Aim of the exercise: Look through the listing for the word "computer". Copy each line that has it.

Dataset content:
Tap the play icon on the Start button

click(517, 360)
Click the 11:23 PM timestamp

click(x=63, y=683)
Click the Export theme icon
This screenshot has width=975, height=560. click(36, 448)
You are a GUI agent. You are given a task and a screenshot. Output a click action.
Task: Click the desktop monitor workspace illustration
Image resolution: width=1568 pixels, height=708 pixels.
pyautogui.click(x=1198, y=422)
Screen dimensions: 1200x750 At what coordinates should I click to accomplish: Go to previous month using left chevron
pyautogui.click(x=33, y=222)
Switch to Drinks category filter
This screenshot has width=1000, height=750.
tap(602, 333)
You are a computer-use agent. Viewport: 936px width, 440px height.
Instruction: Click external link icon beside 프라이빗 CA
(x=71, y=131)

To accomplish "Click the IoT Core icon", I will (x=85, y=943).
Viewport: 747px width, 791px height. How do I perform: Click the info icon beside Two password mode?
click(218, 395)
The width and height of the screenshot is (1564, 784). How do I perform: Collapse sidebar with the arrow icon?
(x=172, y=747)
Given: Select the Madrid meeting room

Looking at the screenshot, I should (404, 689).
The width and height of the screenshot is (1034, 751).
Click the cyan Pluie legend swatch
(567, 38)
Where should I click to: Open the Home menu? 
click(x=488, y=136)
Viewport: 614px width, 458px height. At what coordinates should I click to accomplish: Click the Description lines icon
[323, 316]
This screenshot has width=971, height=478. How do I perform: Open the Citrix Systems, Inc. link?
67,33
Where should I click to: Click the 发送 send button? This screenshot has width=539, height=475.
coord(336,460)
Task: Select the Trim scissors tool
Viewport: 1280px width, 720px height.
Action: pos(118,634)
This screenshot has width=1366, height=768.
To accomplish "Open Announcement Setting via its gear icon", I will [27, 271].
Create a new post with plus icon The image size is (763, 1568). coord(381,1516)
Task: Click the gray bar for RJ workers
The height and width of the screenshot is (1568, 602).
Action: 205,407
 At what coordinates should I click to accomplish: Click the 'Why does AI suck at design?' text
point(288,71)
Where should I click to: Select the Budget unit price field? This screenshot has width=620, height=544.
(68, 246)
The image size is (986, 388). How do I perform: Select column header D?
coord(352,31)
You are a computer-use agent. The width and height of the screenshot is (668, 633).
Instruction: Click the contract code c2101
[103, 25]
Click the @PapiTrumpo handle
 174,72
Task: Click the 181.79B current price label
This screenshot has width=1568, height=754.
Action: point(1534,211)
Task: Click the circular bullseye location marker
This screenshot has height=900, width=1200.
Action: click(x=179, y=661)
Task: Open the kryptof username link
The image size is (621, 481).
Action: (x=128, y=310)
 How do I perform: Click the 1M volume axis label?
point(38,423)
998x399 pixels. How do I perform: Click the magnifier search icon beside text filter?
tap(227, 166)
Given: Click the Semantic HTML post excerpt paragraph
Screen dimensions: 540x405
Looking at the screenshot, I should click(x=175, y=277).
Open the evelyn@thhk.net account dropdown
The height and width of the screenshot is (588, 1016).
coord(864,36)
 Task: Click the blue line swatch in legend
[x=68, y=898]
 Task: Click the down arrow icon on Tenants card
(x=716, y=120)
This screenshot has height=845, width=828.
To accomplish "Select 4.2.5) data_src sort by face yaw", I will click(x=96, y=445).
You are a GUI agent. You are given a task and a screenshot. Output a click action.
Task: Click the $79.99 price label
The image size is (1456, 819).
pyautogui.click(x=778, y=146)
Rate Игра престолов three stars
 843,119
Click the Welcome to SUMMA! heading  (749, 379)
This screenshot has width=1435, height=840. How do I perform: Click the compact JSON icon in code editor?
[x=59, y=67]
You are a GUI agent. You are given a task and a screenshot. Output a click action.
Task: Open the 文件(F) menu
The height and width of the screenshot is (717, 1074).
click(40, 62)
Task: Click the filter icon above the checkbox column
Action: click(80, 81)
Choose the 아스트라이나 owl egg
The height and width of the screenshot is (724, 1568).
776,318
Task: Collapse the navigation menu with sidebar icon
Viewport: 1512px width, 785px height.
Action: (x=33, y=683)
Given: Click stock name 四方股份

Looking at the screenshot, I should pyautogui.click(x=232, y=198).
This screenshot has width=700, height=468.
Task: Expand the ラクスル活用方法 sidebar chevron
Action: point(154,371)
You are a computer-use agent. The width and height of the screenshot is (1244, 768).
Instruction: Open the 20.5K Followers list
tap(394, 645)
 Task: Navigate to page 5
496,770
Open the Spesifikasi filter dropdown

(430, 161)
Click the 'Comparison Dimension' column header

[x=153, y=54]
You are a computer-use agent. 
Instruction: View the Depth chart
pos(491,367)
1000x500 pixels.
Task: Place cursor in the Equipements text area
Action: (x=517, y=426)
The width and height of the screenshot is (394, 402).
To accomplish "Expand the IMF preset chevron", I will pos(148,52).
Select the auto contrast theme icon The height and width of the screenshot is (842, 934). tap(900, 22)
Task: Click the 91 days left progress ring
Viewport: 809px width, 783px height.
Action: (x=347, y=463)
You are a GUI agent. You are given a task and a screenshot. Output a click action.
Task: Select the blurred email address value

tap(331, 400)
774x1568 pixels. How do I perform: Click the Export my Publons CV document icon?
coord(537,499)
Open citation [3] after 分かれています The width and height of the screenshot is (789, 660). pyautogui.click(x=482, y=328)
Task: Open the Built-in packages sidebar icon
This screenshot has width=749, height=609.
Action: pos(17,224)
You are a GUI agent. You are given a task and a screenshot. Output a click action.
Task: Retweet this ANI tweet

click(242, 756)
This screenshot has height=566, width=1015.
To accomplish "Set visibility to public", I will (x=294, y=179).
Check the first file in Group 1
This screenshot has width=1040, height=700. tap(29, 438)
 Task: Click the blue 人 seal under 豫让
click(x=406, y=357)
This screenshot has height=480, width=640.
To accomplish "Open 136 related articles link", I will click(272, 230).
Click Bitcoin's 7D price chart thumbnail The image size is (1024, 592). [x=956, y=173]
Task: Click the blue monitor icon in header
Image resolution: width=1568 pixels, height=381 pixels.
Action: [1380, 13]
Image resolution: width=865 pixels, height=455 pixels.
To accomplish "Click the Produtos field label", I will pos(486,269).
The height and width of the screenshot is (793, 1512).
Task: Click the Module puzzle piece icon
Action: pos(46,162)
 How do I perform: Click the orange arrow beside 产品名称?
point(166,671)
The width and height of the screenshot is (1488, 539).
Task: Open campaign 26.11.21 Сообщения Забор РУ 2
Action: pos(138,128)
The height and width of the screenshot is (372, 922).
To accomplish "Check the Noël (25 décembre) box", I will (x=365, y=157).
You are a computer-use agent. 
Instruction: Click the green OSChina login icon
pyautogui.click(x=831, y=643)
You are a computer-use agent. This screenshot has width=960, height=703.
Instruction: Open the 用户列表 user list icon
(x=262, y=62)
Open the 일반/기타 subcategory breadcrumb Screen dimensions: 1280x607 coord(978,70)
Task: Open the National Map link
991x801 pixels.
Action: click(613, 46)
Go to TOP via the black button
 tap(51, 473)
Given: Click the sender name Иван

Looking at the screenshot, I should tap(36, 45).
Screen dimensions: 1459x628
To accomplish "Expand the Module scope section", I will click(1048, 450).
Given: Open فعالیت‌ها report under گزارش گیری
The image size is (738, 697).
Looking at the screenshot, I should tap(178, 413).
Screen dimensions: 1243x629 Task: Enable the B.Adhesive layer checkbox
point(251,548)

Answer section:
You are a computer-use agent. Viewport: 936px width, 440px height.
You are a computer-use agent. The width and height of the screenshot is (668, 633).
You are a computer-use agent. The width and height of the screenshot is (1244, 768).
You are a computer-use agent. 
You are a computer-use agent. 
You are a computer-use agent. This screenshot has width=960, height=703.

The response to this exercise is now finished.